WHAT TO WORK ON |
Using the material below, tally each line with the string "Meshtastic" and report only the total.
----
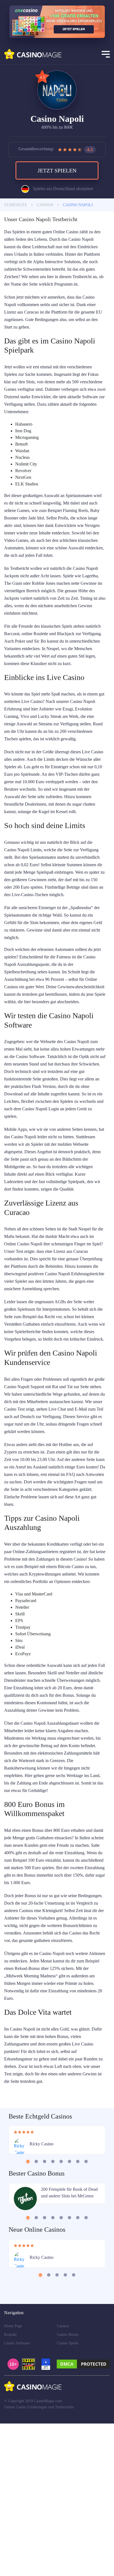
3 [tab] (44, 2312)
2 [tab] (36, 2312)
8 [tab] (86, 2312)
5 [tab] (61, 2312)
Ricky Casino (42, 2296)
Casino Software (18, 2496)
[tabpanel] (57, 2292)
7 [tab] (78, 2312)
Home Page (14, 2478)
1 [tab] (28, 2312)
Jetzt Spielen (57, 173)
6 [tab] (69, 2312)
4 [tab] (53, 2312)
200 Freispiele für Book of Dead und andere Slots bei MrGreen (65, 2348)
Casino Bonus (69, 2487)
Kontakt (11, 2487)
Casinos (64, 2478)
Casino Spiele (69, 2496)
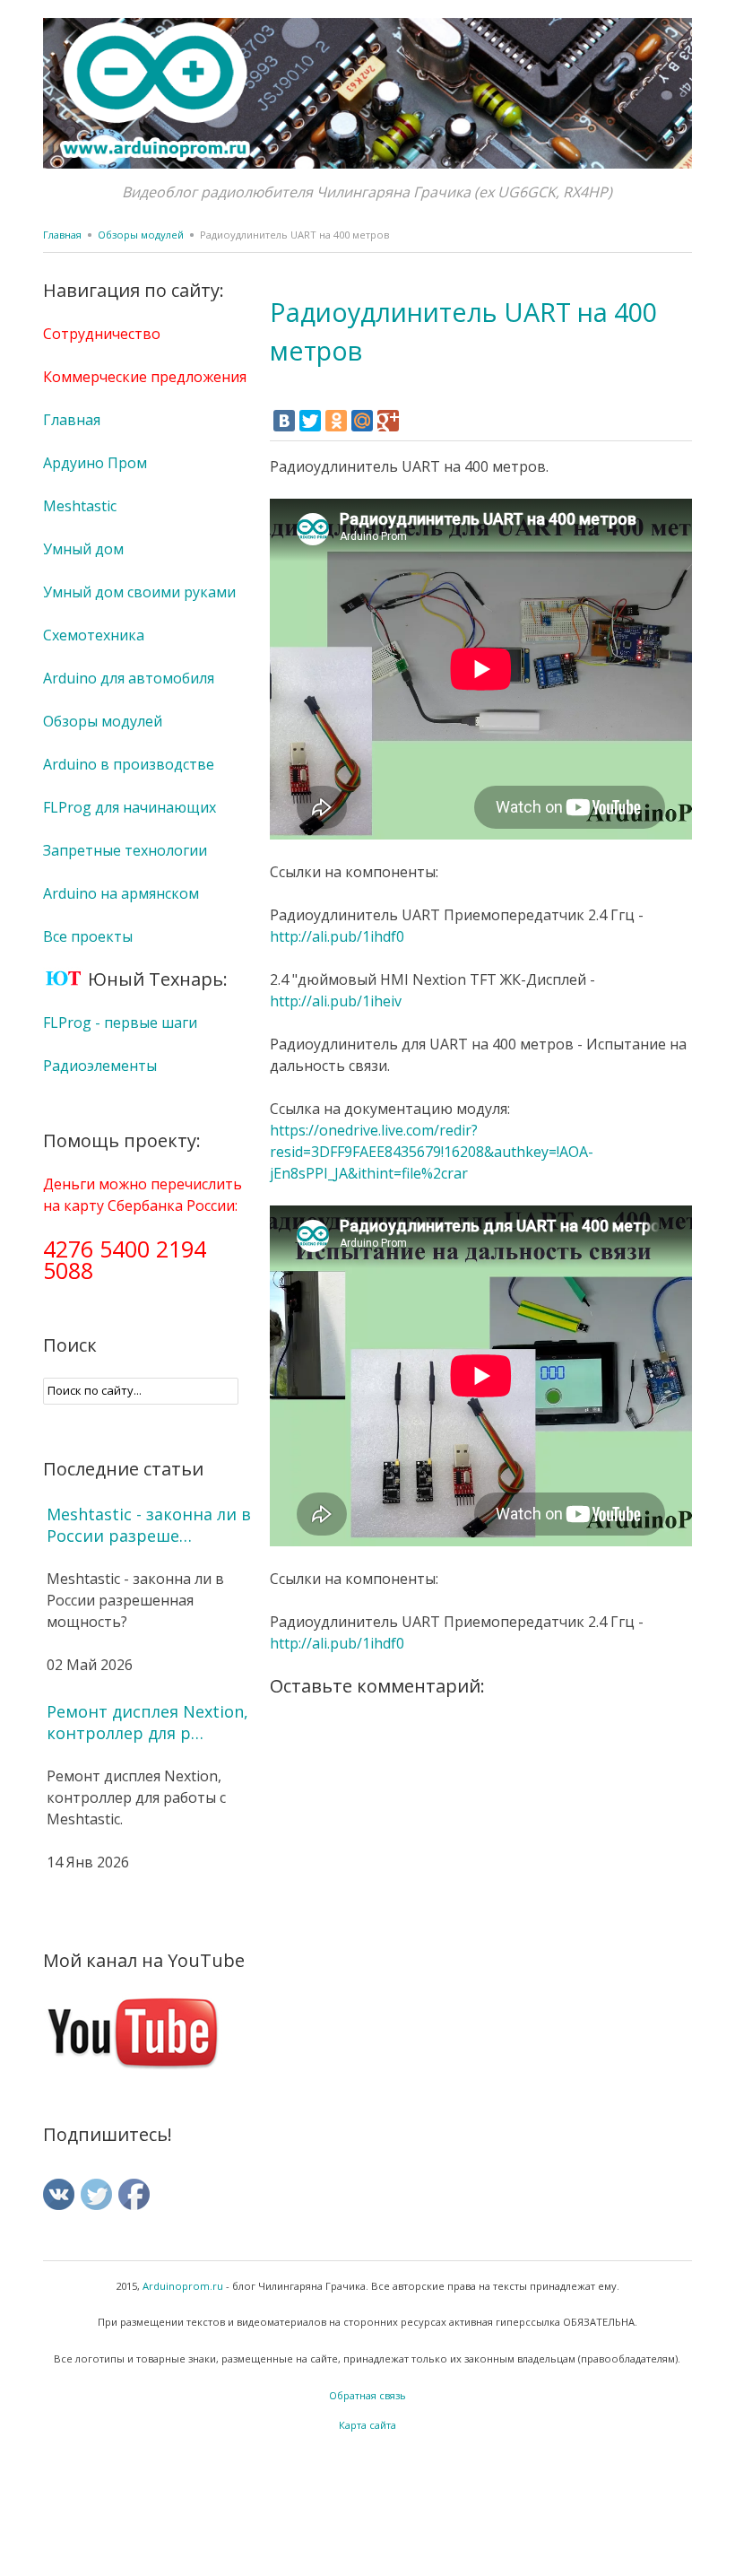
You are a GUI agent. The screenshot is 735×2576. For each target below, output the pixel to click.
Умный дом (83, 549)
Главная (62, 234)
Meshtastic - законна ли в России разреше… (149, 1524)
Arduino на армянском (121, 893)
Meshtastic (80, 506)
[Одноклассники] (336, 420)
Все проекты (88, 936)
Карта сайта (367, 2425)
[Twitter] (310, 420)
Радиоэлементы (100, 1065)
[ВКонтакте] (284, 420)
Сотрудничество (101, 334)
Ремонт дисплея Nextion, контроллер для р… (147, 1722)
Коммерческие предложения (144, 377)
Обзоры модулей (141, 234)
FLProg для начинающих (129, 807)
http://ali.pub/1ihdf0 (337, 936)
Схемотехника (93, 635)
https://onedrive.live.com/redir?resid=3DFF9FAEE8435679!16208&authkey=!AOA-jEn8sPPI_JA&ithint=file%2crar (431, 1151)
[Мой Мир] (362, 420)
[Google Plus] (388, 420)
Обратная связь (367, 2395)
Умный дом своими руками (139, 592)
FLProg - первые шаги (120, 1022)
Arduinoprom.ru (183, 2286)
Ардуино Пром (95, 463)
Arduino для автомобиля (128, 678)
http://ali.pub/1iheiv (336, 1001)
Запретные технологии (125, 850)
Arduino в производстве (128, 764)
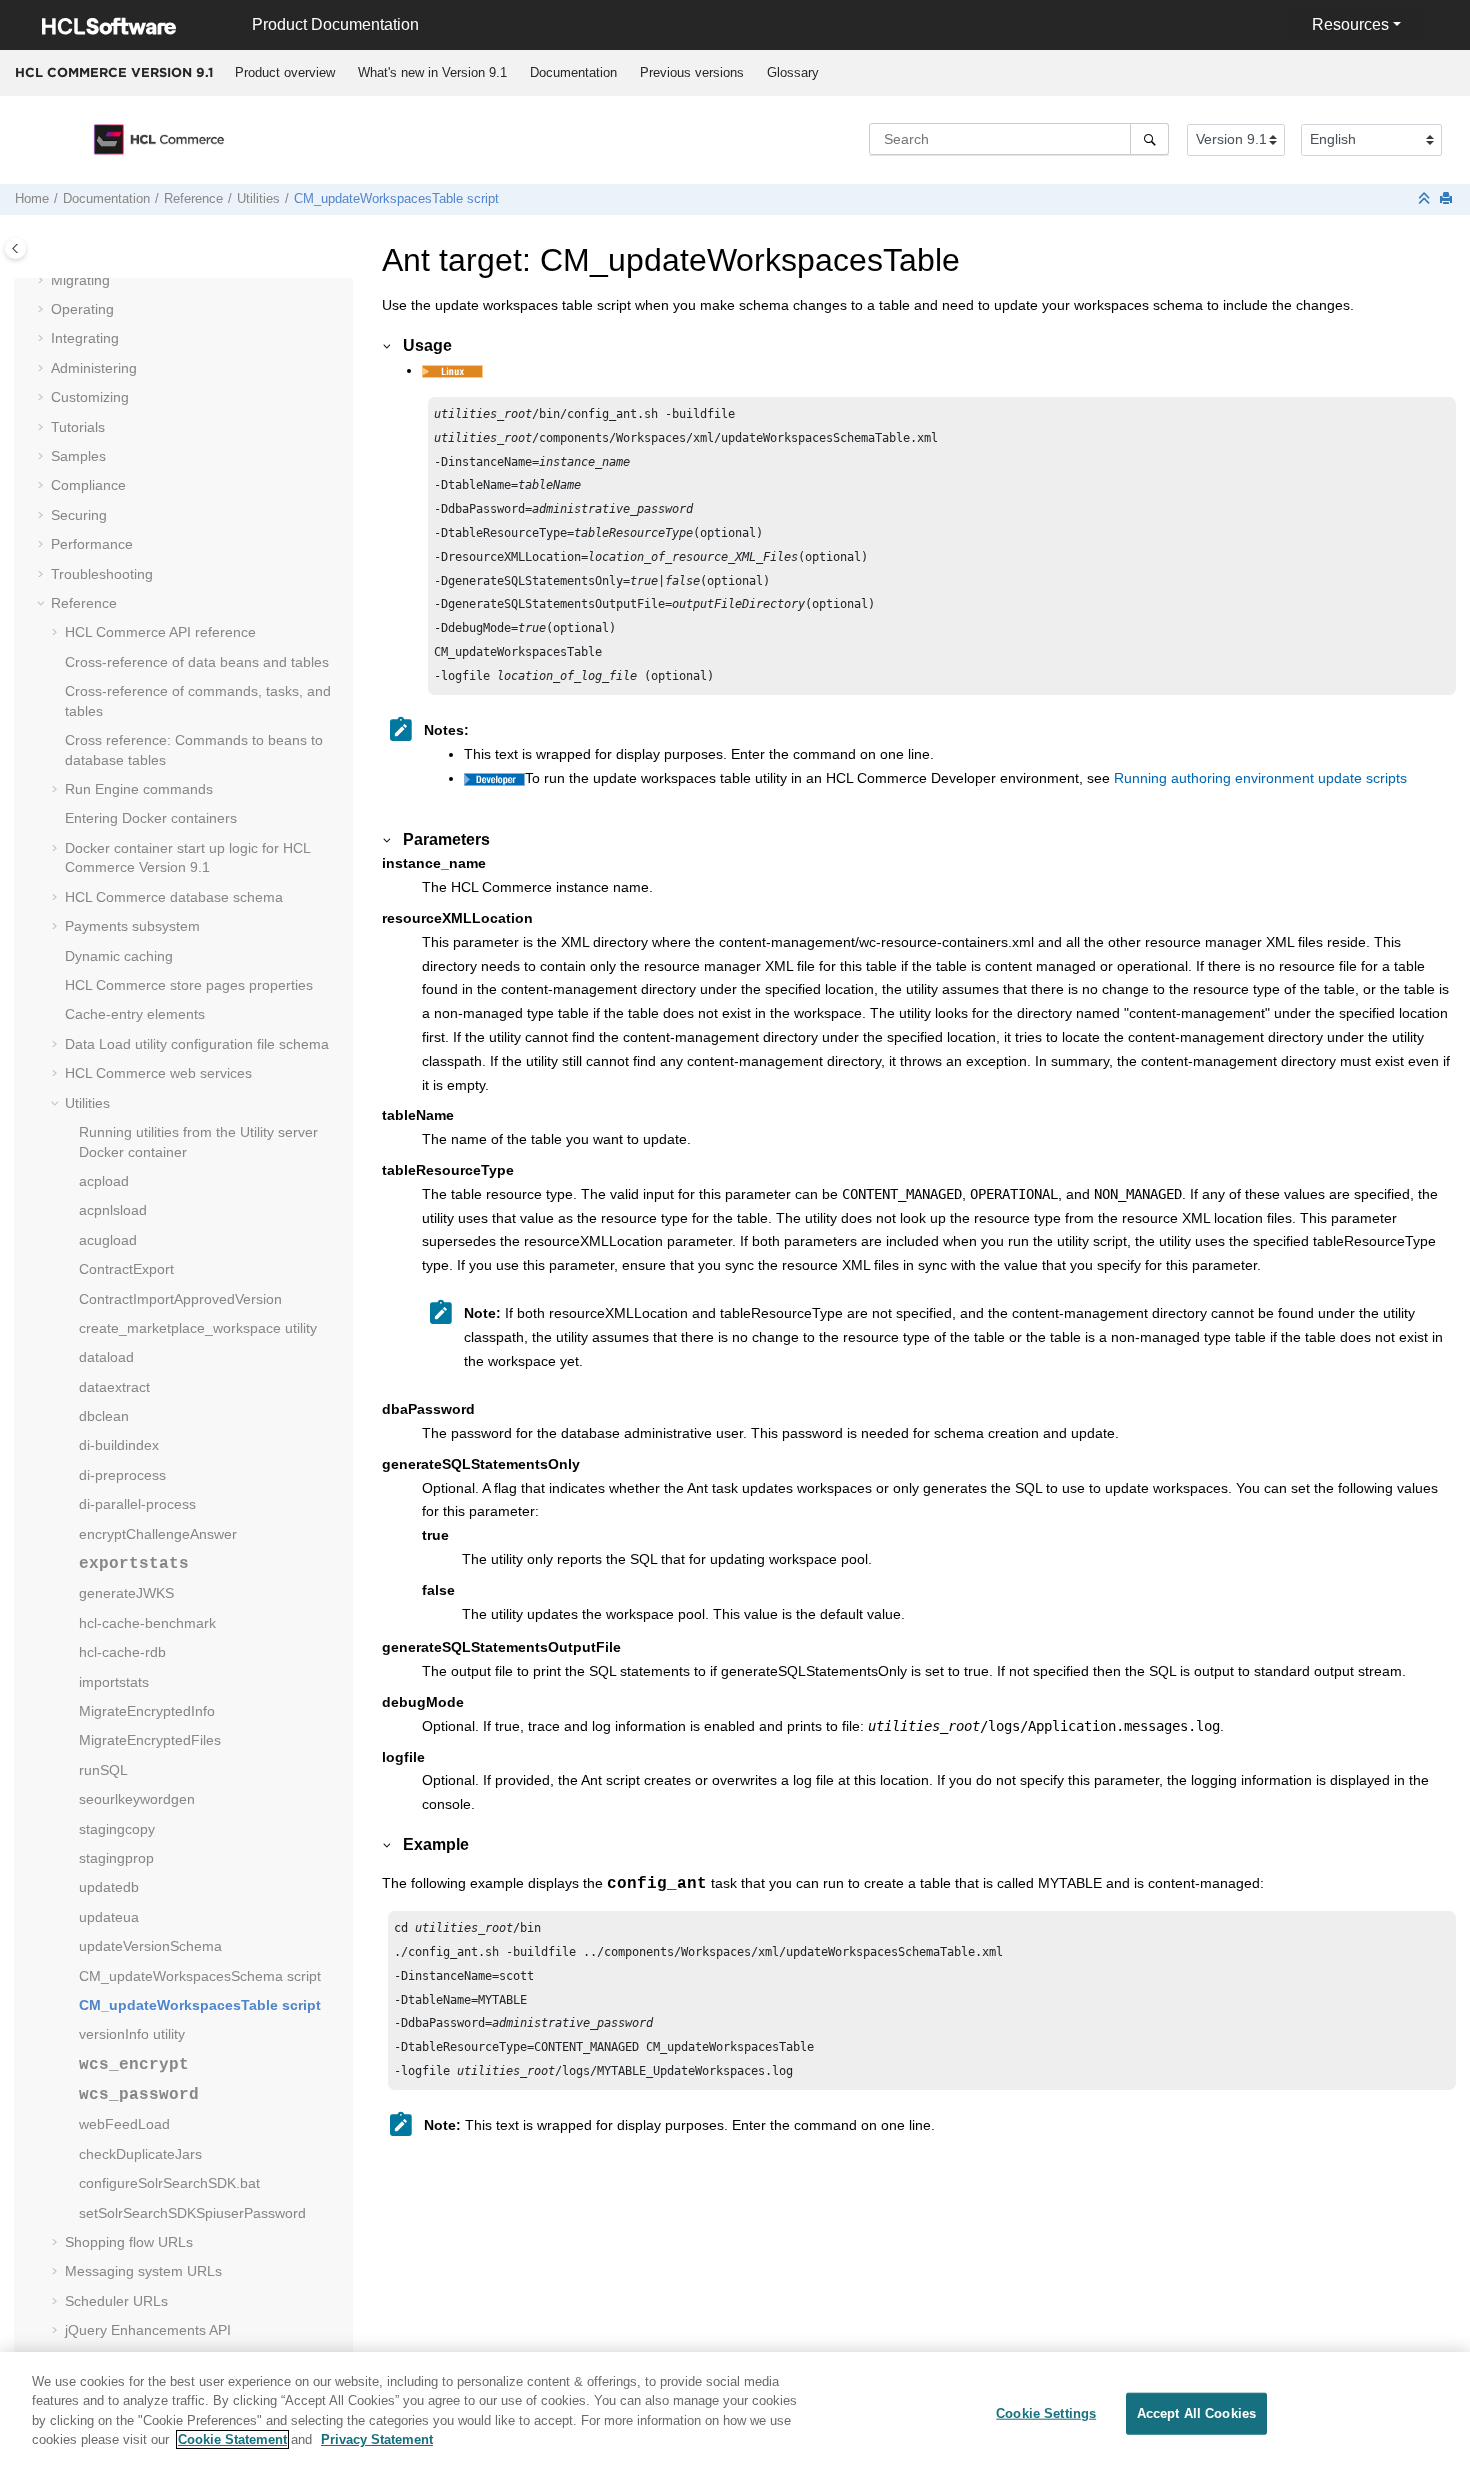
----
RESPONSE |
2